- Task item
Your task is to reproduce the entries below word for word.

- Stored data
━━━━━━━━
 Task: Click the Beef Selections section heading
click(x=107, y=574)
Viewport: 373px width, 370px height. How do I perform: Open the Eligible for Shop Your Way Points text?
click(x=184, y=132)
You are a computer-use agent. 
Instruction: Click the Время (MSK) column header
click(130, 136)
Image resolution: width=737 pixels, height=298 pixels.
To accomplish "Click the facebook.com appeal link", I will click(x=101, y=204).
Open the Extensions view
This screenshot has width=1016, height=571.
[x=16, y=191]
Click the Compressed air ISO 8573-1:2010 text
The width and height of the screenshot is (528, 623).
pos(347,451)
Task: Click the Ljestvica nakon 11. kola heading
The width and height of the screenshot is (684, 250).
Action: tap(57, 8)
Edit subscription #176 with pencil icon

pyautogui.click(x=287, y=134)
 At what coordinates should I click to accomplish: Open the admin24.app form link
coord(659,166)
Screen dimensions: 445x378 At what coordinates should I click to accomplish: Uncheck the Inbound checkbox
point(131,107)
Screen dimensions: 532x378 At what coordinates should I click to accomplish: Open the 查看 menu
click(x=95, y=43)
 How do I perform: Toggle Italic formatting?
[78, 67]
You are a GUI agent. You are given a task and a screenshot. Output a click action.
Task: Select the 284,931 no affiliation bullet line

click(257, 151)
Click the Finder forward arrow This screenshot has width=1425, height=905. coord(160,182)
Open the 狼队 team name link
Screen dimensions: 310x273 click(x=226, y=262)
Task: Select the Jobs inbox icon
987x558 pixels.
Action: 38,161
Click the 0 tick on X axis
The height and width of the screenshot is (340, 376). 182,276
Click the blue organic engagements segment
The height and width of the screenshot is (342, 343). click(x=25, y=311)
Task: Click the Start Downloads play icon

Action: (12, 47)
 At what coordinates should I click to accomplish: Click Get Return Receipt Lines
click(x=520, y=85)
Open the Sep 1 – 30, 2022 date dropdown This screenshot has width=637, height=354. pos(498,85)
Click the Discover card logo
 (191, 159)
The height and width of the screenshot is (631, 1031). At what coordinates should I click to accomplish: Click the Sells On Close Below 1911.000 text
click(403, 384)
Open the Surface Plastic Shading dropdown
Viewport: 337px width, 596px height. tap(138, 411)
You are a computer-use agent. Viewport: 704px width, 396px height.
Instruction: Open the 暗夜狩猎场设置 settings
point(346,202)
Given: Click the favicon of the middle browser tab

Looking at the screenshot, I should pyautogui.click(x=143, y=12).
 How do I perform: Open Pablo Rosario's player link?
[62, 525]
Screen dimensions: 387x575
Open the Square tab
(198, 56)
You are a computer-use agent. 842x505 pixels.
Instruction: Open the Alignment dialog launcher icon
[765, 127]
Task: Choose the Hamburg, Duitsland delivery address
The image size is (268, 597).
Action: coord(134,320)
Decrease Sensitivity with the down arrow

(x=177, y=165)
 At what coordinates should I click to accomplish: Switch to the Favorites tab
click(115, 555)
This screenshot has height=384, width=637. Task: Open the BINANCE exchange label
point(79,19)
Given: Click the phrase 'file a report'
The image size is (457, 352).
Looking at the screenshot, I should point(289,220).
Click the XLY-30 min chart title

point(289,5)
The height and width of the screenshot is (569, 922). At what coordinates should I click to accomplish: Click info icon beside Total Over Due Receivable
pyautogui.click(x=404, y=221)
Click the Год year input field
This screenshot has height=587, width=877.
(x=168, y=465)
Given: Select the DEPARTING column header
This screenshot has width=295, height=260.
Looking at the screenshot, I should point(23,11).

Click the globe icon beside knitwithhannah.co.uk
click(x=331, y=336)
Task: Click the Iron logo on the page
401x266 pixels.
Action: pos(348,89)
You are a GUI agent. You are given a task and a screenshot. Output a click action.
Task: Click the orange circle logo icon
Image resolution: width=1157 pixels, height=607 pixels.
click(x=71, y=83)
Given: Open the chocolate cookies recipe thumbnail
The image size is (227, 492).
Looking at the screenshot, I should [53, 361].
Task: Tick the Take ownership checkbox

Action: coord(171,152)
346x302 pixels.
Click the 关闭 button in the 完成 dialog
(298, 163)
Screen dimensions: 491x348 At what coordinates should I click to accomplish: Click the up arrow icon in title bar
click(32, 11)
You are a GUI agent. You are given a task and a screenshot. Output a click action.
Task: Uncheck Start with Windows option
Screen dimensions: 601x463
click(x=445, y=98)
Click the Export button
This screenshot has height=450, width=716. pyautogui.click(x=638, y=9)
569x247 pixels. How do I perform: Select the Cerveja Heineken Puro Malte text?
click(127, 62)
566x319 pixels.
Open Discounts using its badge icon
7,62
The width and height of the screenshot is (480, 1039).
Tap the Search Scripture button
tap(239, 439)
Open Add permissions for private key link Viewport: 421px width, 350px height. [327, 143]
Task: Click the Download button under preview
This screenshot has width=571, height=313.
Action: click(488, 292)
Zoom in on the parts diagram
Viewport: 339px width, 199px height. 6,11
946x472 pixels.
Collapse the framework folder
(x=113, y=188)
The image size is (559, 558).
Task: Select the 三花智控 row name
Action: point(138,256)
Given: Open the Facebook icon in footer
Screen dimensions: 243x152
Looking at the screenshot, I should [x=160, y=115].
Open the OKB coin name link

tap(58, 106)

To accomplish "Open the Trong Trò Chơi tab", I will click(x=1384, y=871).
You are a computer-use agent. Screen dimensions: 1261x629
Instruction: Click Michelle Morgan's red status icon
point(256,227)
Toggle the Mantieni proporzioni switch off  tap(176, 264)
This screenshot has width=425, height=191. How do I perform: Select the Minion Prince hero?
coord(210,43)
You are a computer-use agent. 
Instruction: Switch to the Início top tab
━━━━━━━━
- Result of the task
 Task: Click the Beef Selections section heading
click(x=107, y=574)
Viewport: 373px width, 370px height. How do I perform: Open the Eligible for Shop Your Way Points text?
click(x=184, y=132)
You are a computer-use agent. 
Instruction: Click the Время (MSK) column header
click(130, 136)
Image resolution: width=737 pixels, height=298 pixels.
To accomplish "Click the facebook.com appeal link", I will click(x=101, y=204).
Open the Extensions view
This screenshot has width=1016, height=571.
[x=16, y=191]
Click the Compressed air ISO 8573-1:2010 text
The width and height of the screenshot is (528, 623).
pos(347,451)
Task: Click the Ljestvica nakon 11. kola heading
The width and height of the screenshot is (684, 250).
Action: tap(57, 8)
Edit subscription #176 with pencil icon

pyautogui.click(x=287, y=134)
 At what coordinates should I click to accomplish: Open the admin24.app form link
coord(659,166)
Screen dimensions: 445x378 At what coordinates should I click to accomplish: Uncheck the Inbound checkbox
point(131,107)
Screen dimensions: 532x378 At what coordinates should I click to accomplish: Open the 查看 menu
click(x=95, y=43)
 How do I perform: Toggle Italic formatting?
[78, 67]
You are a GUI agent. You are given a task and a screenshot. Output a click action.
Task: Select the 284,931 no affiliation bullet line

click(257, 151)
Click the Finder forward arrow This screenshot has width=1425, height=905. coord(160,182)
Open the 狼队 team name link
Screen dimensions: 310x273 click(x=226, y=262)
Task: Select the Jobs inbox icon
987x558 pixels.
Action: 38,161
Click the 0 tick on X axis
The height and width of the screenshot is (340, 376). 182,276
Click the blue organic engagements segment
The height and width of the screenshot is (342, 343). click(x=25, y=311)
Task: Click the Start Downloads play icon

Action: (12, 47)
 At what coordinates should I click to accomplish: Click Get Return Receipt Lines
click(x=520, y=85)
Open the Sep 1 – 30, 2022 date dropdown This screenshot has width=637, height=354. pos(498,85)
Click the Discover card logo
 (191, 159)
The height and width of the screenshot is (631, 1031). At what coordinates should I click to accomplish: Click the Sells On Close Below 1911.000 text
click(403, 384)
Open the Surface Plastic Shading dropdown
Viewport: 337px width, 596px height. tap(138, 411)
You are a computer-use agent. Viewport: 704px width, 396px height.
Instruction: Open the 暗夜狩猎场设置 settings
point(346,202)
Given: Click the favicon of the middle browser tab

Looking at the screenshot, I should pyautogui.click(x=143, y=12).
 How do I perform: Open Pablo Rosario's player link?
[62, 525]
Screen dimensions: 387x575
Open the Square tab
(198, 56)
You are a computer-use agent. 842x505 pixels.
Instruction: Open the Alignment dialog launcher icon
[765, 127]
Task: Choose the Hamburg, Duitsland delivery address
The image size is (268, 597).
Action: coord(134,320)
Decrease Sensitivity with the down arrow

(x=177, y=165)
 At what coordinates should I click to accomplish: Switch to the Favorites tab
click(115, 555)
This screenshot has height=384, width=637. Task: Open the BINANCE exchange label
point(79,19)
Given: Click the phrase 'file a report'
The image size is (457, 352).
Looking at the screenshot, I should point(289,220).
Click the XLY-30 min chart title

point(289,5)
The height and width of the screenshot is (569, 922). At what coordinates should I click to accomplish: Click info icon beside Total Over Due Receivable
pyautogui.click(x=404, y=221)
Click the Год year input field
This screenshot has height=587, width=877.
(x=168, y=465)
Given: Select the DEPARTING column header
This screenshot has width=295, height=260.
Looking at the screenshot, I should point(23,11).

Click the globe icon beside knitwithhannah.co.uk
click(x=331, y=336)
Task: Click the Iron logo on the page
401x266 pixels.
Action: pos(348,89)
You are a GUI agent. You are given a task and a screenshot. Output a click action.
Task: Click the orange circle logo icon
Image resolution: width=1157 pixels, height=607 pixels.
click(x=71, y=83)
Given: Open the chocolate cookies recipe thumbnail
The image size is (227, 492).
Looking at the screenshot, I should [53, 361].
Task: Tick the Take ownership checkbox

Action: coord(171,152)
346x302 pixels.
Click the 关闭 button in the 完成 dialog
(298, 163)
Screen dimensions: 491x348 At what coordinates should I click to accomplish: Click the up arrow icon in title bar
click(32, 11)
You are a GUI agent. You are given a task and a screenshot. Output a click action.
Task: Uncheck Start with Windows option
Screen dimensions: 601x463
click(x=445, y=98)
Click the Export button
This screenshot has height=450, width=716. pyautogui.click(x=638, y=9)
569x247 pixels. How do I perform: Select the Cerveja Heineken Puro Malte text?
click(127, 62)
566x319 pixels.
Open Discounts using its badge icon
7,62
The width and height of the screenshot is (480, 1039).
Tap the Search Scripture button
tap(239, 439)
Open Add permissions for private key link Viewport: 421px width, 350px height. [327, 143]
Task: Click the Download button under preview
This screenshot has width=571, height=313.
Action: click(488, 292)
Zoom in on the parts diagram
Viewport: 339px width, 199px height. 6,11
946x472 pixels.
Collapse the framework folder
(x=113, y=188)
The image size is (559, 558).
Task: Select the 三花智控 row name
Action: point(138,256)
Given: Open the Facebook icon in footer
Screen dimensions: 243x152
Looking at the screenshot, I should [x=160, y=115].
Open the OKB coin name link

tap(58, 106)

To accomplish "Open the Trong Trò Chơi tab", I will click(x=1384, y=871).
You are a computer-use agent. Screen dimensions: 1261x629
Instruction: Click Michelle Morgan's red status icon
point(256,227)
Toggle the Mantieni proporzioni switch off  tap(176, 264)
This screenshot has width=425, height=191. How do I perform: Select the Minion Prince hero?
coord(210,43)
You are a computer-use agent. 
Instruction: Switch to the Início top tab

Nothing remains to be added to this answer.